For `scripts/setfit/run_fewshot.py`, add warning for class imbalance w. accuracy #204

tomaarsen · 2022-11-25T10:51:38Z

Hello!

Pull request overview

For scripts/setfit/run_fewshot.py, add a warning when the accuracy metric is used on an imbalanced test set.

Details

This PR is in response to #203, a PR on which AmazonCF was accidentally evaluated using accuracy rather than MCC. If that script was run again in the same way after this PR, then the following warning would pop up:

...
Test set: 5000
[sic]\setfit\scripts\setfit\run_fewshot.py:112: UserWarning: The test set has a class imbalance (label 1 w. 503 samples, label 0 w. 4497 samples), but is evaluated using `accuracy`, which may lead to an evaluation that does not correspond with true model performance.
  warnings.warn(
...

This would help people like myself from not realising that accuracy is used by default in scripts/setfit/run_fewshot.py, and that not all SetFit testsets are balanced.

Note that this is only for scripts/setfit/run_fewshot.py, i.e. only for development and testing purposes.

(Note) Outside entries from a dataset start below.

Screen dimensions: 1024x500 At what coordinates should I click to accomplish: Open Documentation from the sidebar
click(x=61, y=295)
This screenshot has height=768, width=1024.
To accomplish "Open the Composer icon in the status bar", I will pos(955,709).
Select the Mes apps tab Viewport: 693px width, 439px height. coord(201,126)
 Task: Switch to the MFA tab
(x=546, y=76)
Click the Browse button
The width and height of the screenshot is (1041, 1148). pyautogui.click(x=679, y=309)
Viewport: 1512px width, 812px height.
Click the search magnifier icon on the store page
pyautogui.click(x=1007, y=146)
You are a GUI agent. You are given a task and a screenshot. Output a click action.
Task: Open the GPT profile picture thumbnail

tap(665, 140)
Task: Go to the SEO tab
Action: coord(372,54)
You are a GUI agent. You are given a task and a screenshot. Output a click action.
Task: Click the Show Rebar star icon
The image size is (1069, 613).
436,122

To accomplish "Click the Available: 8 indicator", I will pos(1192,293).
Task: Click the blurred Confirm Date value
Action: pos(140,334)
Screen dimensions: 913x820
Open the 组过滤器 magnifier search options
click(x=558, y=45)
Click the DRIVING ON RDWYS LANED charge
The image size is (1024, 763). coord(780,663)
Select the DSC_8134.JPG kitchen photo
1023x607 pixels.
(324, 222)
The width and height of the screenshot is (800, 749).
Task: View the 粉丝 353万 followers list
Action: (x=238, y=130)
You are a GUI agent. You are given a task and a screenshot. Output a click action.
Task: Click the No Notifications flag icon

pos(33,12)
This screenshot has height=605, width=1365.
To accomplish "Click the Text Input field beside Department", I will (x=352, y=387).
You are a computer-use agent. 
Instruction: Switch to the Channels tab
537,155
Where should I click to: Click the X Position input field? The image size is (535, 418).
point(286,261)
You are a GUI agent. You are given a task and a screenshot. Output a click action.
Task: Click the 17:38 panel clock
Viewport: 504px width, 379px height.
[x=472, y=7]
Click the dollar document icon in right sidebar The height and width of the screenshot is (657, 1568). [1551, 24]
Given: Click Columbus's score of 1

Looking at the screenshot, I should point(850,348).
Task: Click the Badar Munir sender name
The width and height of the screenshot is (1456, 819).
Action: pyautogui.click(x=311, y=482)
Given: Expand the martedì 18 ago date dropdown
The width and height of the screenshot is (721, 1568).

I don't believe that we should bother actual users with this warning.

The warning is shown when the largest class is at least 50% larger than the smallest class.

cc: @blakechi

Tom Aarsen

Note: To the run_fewshot.py script only

blakechi · 2022-11-25T17:41:28Z

scripts/setfit/run_fewshot.py

@@ -99,6 +101,19 @@ def main():
    for dataset, metric in dataset_to_metric.items():
        few_shot_train_splits, test_data = load_data_splits(dataset, args.sample_sizes, args.add_data_augmentation)

+        # Potentially report on naive use of accuracy with an imbalanced test set
+        if metric == "accuracy":


Do you think we throw a warning whenever there is an unbalanced dataset is a good idea?

For me I would like to know any unbalanced dataset and the corresponding metric. Specifically, maybe we can take off this if statement to allow throwing warnings on other datasets that are unbalanced but with different metrics than "accuracy"?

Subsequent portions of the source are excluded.